== SOURCE PASSAGE

4.1 Labeled instances

Given an instance ${\mathbf {I}}$, a labeled instance assigns a set of preference labels to each cell in ${\mathbf {I}}$. Preference labels consist of values taken from ${\textsc {consts}}$ or ${\textsc {nulls}}$ (and $\textsc {Tids}$ for the ${\textsf {Tid}}$-attributes), together with preference levels. We model preference levels by values taken from a partially ordered, countable set $\mathbf{P}$. The partial order on $\mathbf{P}$ is denoted by $\preceq _{\mathbf{P}}$ and reflects how different preference levels compare with each other. For two preference levels p and $p'$ in $\mathbf{P}$, we denote by $p\prec _{\mathbf{P}} p'$ if $p\preceq _{\mathbf{P}} p'$ and $p'\not \preceq _{\mathbf{P}} p$.

====
== INFORMATION SHOWN

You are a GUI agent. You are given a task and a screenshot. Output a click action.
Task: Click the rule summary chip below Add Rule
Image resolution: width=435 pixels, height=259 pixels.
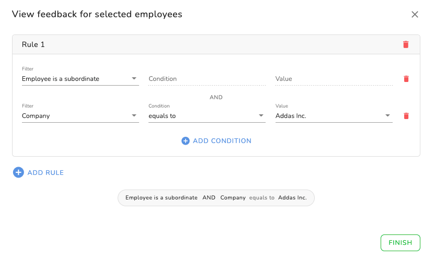216,198
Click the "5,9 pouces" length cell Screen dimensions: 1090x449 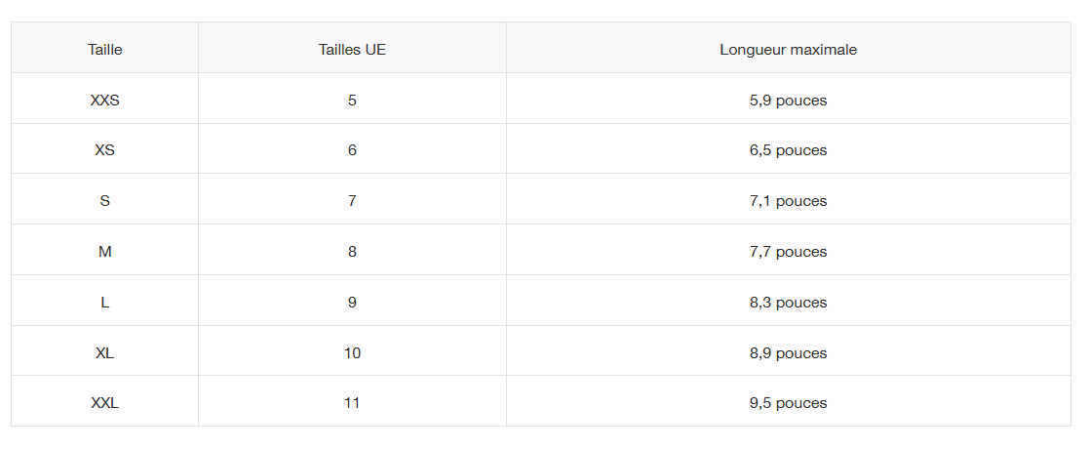[x=788, y=100]
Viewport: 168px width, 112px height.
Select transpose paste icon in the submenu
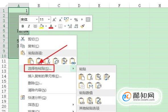pos(99,85)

====

WHAT YOU WILL DO:
1 > For each statement, decide whether it agrees with the passage on labeled instances. Answer yes or no and quote the words of the passage that settle it.
(a) Preference levels are modeled by values from a partially ordered, countable set.
(b) Preference labels consist only of preference levels and carry no values.
(c) The partial order on the set of preference levels reflects how different preference levels compare with each other.
2 > Using the passage on labeled instances, answer each question briefly.
(a) For the Tid-attributes, from what further source may preference label values be taken?
(b) What symbol denotes the partial order on the set of preference levels?
(c) Under what condition does p ≺_P p′ hold for two preference levels p and p′?
3 > Write the next part of the passage on labeled instances, starting after its final sentence.

TASK-BY-TASK ANSWERS:
1 >
(a) Yes: "partially ordered, countable set"
(b) No: "together with preference levels"
(c) Yes: "reflects how different preference levels compare with each other"

2 >
(a) From Tids.
(b) ⪯_P
(c) When p ⪯_P p′ and p′ is not ⪯_P p.

3 >
Definition 1

A preference label over $\mathbf{P}$ is a pair $\langle p, v\rangle $, where p is a preference level in $\mathbf{P}$, and v is a value from ${\textsc {consts}}\cup {\textsc {nulls}}$ (and $\textsc {Tids}$ for the ${\textsf {Tid}}$-attributes). A labeled instance${\mathbf {I}}^\star $over$\mathbf{P}$ of instance${\mathbf {I}}$ is a mapping that associates a non-empty finite set of preference labels over $\mathbf{P}$ with each cellc in ${\mathbf {I}}$, denoted by ${\mathbf {I}}^\star (c)$.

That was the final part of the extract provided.